[Task to carry out] Pick out each line below containing "menu".
[[ Data for this exercise open ]]
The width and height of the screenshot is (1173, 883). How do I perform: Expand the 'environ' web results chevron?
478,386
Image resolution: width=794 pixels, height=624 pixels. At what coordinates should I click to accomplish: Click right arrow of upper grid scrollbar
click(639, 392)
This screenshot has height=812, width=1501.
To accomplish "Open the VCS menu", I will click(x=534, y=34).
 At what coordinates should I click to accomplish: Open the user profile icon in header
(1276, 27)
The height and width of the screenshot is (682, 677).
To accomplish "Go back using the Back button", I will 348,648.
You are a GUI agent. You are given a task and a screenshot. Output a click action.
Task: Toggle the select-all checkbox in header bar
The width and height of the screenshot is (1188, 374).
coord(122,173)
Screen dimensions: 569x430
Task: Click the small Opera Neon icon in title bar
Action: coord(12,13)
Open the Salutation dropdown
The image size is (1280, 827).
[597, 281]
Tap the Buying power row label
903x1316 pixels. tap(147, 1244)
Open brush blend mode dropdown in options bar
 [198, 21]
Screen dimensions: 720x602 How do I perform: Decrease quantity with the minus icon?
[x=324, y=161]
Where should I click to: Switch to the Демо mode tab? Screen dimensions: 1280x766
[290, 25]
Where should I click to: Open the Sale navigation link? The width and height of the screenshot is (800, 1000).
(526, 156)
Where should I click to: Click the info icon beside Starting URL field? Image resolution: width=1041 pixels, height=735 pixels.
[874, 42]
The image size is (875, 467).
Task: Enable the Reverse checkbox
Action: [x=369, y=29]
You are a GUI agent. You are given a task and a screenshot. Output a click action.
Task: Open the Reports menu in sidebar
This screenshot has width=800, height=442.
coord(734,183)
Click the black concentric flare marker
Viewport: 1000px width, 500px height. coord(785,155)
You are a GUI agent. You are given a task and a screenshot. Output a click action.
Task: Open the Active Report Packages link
[[ Data for this exercise closed ]]
[Solution to the problem]
To accomplish "Open the VCS menu", I will click(x=534, y=34).
Task: Open the Reports menu in sidebar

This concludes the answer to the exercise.